▶ [DOCUMENT]

Core vocabularies on the FI-Platform are based on the following RDF-based formal knowledge representation languages:

RDFS (RDF Schema) is a basic ontology language providing basic elements for the description of ontologies. It introduces concepts such as classes and properties, enabling rudimentary hierarchical classifications and relationships.

OWL (Web Ontology Language) offers substantially more advanced features compared to RDFS, and is capable of representing rich and complex knowledge about things, groups of things, and relations between things. OWL is highly expressive and designed for applications that need to process the content of information instead of just presenting information. The OWL profile currently used on the FI-Platform is OWL 2 EL. Other profiles (dialects) such as RL, QL or DL might be supported in the future.

This document is not intended to serve as a tutorial to OWL modelling nor as an explanatory documentation on the various profiles. For a more comprehensive understanding of OWL (as well as for learning more about Linked Data and Semantic Web) we recommend the following resources:

OpenHPI courses, for example Semantic Web Technologies (https://www.youtube.com/watch?v=Q5DrZV5wWzo&list=PLoOmvuyo5UAeihlKcWpzVzB51rr014TwD), highly recommended
Uschold, M. (2018). Demystifying OWL for the Enterprise (https://www.morganclaypool.com/doi/10.2200/S00824ED1V01Y201801WBE017)
Allemang, D., & Hendler, J. A. (2011). Semantic Web for the working ontologist: Effective modelling in RDFS and OWL (2nd ed). Morgan Kaufmann/Elsevier. (https://dl.acm.org/doi/book/10.1145/3382097)
Colomb, R. M. (2007). Ontology and the Semantic Web. IOS Press. (https://www.iospress.com/catalog/books/ontology-and-the-semantic-web)

Application Profiles (Schemas)

Application profiles on the other hand are specifications that enforce restrictions on data annotated with core vocabularies. You will need application profiles in the following use cases (not an exhaustive list):

when you need to specify a message schema for exchanging information

when you need to validate data

when you need to produce an API specification

Application profiles on the FI-Platform are based on the following RDF-based language:

SHACL (Shapes Constraint Language) is used to validate RDF data against specific defined "shapes" (conditions). The language is very expressive and difficult to generally map to simpler or more restricted schema languages such as JSON Schema and XML Schema. Limited subset of SHACL can be mapped though.

▶ [RECORDED INFORMATION]
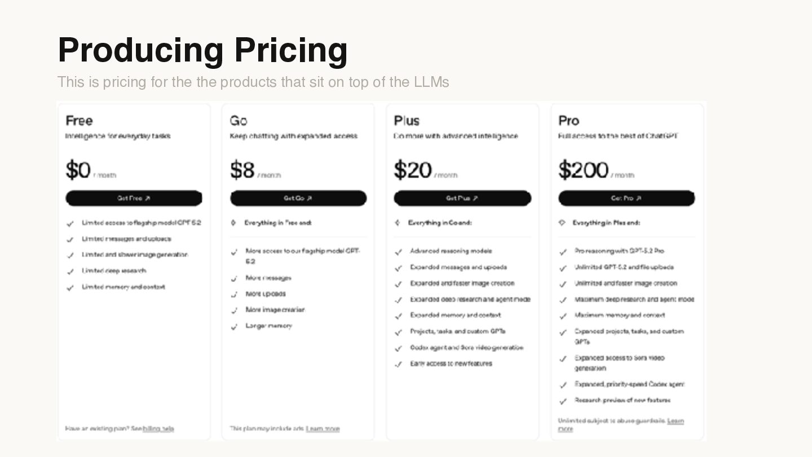Click the Get Free button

▶ [WHAT NEEDS TO BE DONE] Extend the text on the FI-Platform's modeling languages, picking up right after its last sentence about mapping a limited subset of SHACL.

▶ [TASK ANSWER]
Modelling Core Vocabularies

Attributes

Attributes are in principle very similar to attribute declarations in other data modelling languages. The key differences from other major languages are:

As mentioned earlier, attributes are first-class citizens as they have identities. An attribute is defined once and can then be reused in multiple class definitions. A class does not "own" attributes used by it and they do not exist only within the namespace of the class nor is their life-cycle tied to the class.

Attributes can be used without being used "inside" a class (unlike in e.g. UML). For an attribute definition, one can specify the class (rdfs:domain) and/or data type (rdfs:range). The meaning of the data type is self-explanatory, but the class should not be confused as the attribute belonging to the chosen class. These definitions are related to inferencing only and will have no enforced effect if it is not used. Let us consider an attribute B which has class X set as the domain value and integer set as the range value. When a triple <A, B, C> is found, the A is inferred as being of type X and C being an integer literal. The domain and range values do not act directly as any kind of constraints. Without using inferencing their role is in guiding the correct use of the attribute resource.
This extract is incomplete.